Only the pictures are dropped; the lines of the material that follow are returned exactly.

Extracted data:

[Start of section]

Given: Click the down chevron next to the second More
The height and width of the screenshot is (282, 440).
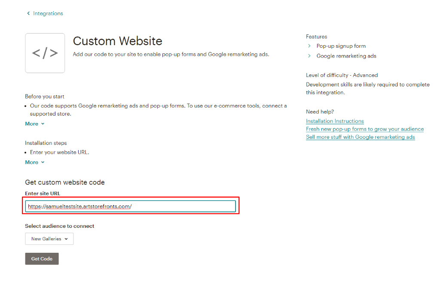Looking at the screenshot, I should pos(43,162).
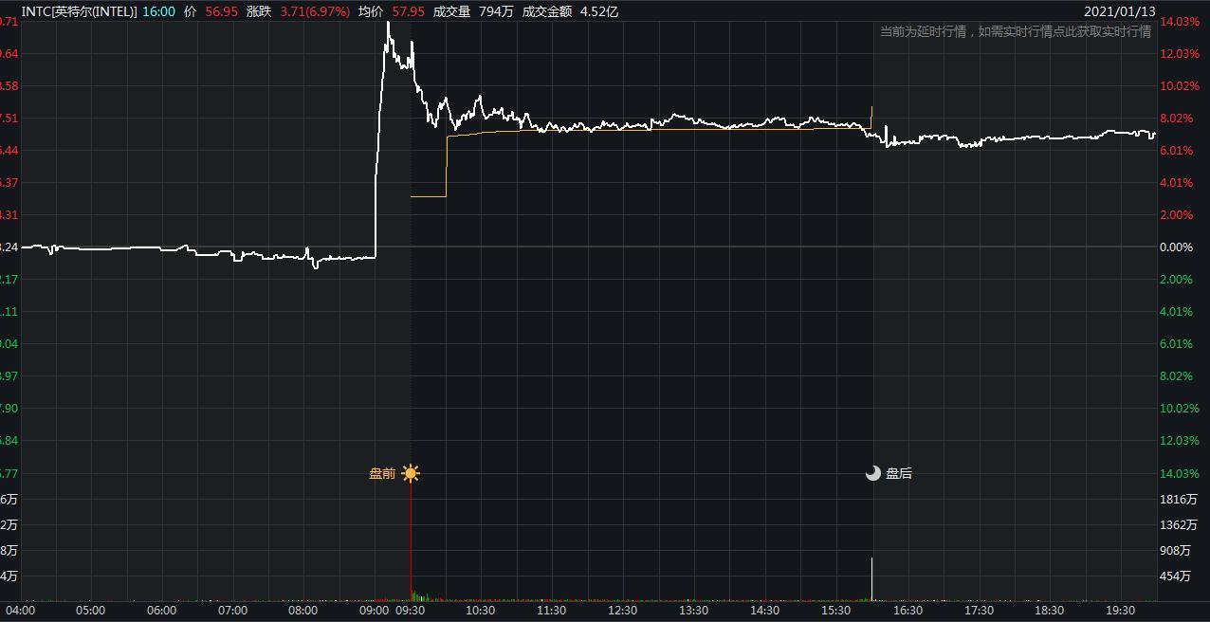Click the 盘前 pre-market label
Image resolution: width=1210 pixels, height=622 pixels.
pyautogui.click(x=382, y=473)
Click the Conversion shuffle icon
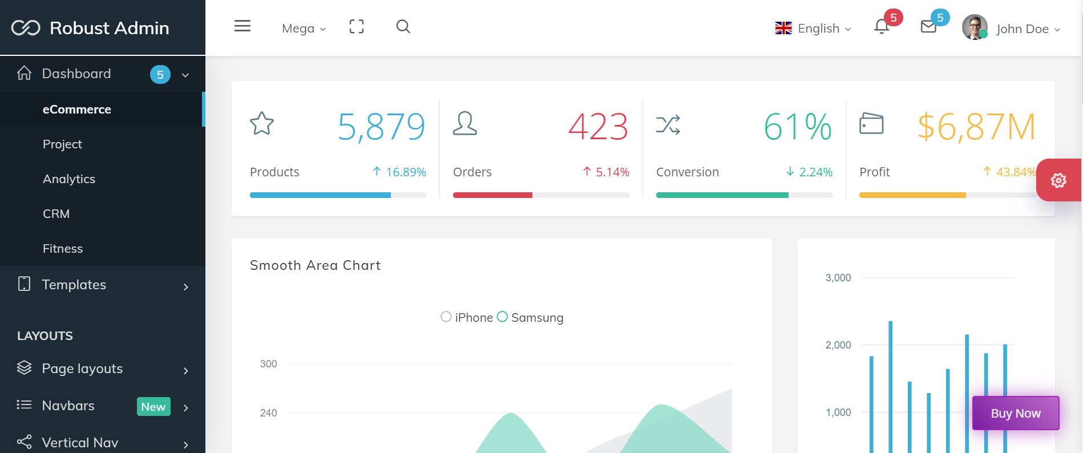 pyautogui.click(x=668, y=125)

[End of section]

Exercise answer:
Given: Click the down chevron next to the second More
The height and width of the screenshot is (282, 440).
Looking at the screenshot, I should pos(43,162).
Click the 盘前 pre-market label
Image resolution: width=1210 pixels, height=622 pixels.
pyautogui.click(x=382, y=473)
Click the Conversion shuffle icon
 pyautogui.click(x=668, y=125)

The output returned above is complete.